Change Is Hard

…but change is certain.

The thing about Katie


Dearest Katie,

The thing is, I thought you’d live forever. For so many months during your last year we thought we had it figured out. We were a great team, you, me and your daddy, on a strict schedule of meals and pills and head rubs. You were so good about eating the food you didn’t love, taking your pills in peanut butter, going outside to do your jobs so we could photograph and analyze your poo, even coming out of the bedroom in the middle of each night on your own to get your blue pill from your dad, right on schedule.

Until suddenly it didn’t work anymore.

And now when I wake up in the early morning, not because you’re huffing at me to go outside, but because the morning light shines in my eyes, my face is wet with tears and my very first thought is of you. And when I go to sleep at night, not because you insist it’s time to go to bed, but because I’ve worn myself out, my face is damp with tears and my last thought is of you.

And all through the day, when I glance out into our yard, where you lay on a blanket in the shade of a tree under blue skies with white puffy clouds and a soft early summer breeze, my eyes fill again. Sometimes I go stand out there, the place you left us, and silently call for you. I want you to come home. My head is filled with your lasts. Last walk, last time sleeping in the tent, last time at your park, last….everything.

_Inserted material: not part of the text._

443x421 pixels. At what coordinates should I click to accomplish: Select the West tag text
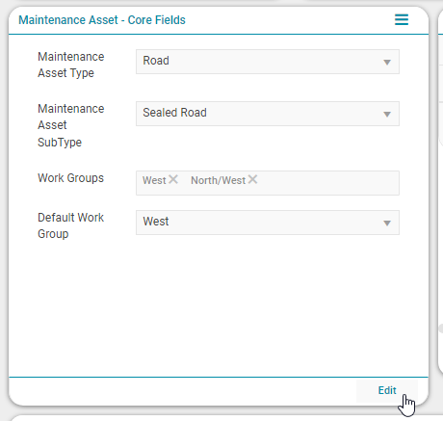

But that’s not what I want to remember.

I want to remember all the wonderful things you did, we did together. I want to remember your days of running with a big grin on your face, and all the thousands of times you posed for a picture, and your joy in meals and ice cubes, and how you loved to catch snowballs and frisbees and run through tunnels and leap over legs and jumps and just how joyful you were, how very ready to go on the next adventure. Always ready.

You remember, don’t you, Katie-girl, how you weren’t sure you wanted to come home with daddy and me when we first met you? How you hid behind a chair when you were left alone with us for a moment that day we went to pick you up? How I came and got you and held you and you snuggled your head into my neck and in that instant you were ours. And we were yours.

Do you remember that first night at home? When you were so exhausted by all the change that you fell asleep upside down on the sofa? You were so tiny. But when you woke up you were a little tornado, always into something. If I didn’t know where you were, if you were quiet, I knew for certain that you were doing something you weren’t supposed to be doing. And loving every sneaky moment of it.

I was in graduate school and you didn’t allow me to read. Your entire life I called you my anti-reading dog because you always felt that if I sat down I should be focused on you. You napped while I did chores, washed dishes, clothes, or cleaned. If I was moving then all was right with your world and you’d settle in on one of your many beds and watch me until you fell asleep. But if I sat down, then all bets were off and I should be playing with you. No reading allowed.

And when you were young, if you really wanted attention and I was ignoring you, perhaps reading on the sofa, you’d leap up, walk up my body, stand with your little feet on my chest and bark at me. The only thing that kept you from continuing to bark was if I massaged your shoulders. You loved that. Your little feet would begin to hurt me, and I’d move you slightly as I massaged, but you’d move your feet right back, insisting on more attention.

As you got older we did more things together. Remember how much you loved doggie school? Even when we were doing obedience and you got bored with all the heeling and sitting and standing and waiting and coming, you still loved school. Mostly because of the treats. And, of course, all the attention you got because you were so beautiful. Everybody loved you. Everybody wanted to give you treats, but you’d only take treats from me. You’d sniff their offerings and then, as a true Princess, you’d turn your head away. You broke so many hearts, little girl.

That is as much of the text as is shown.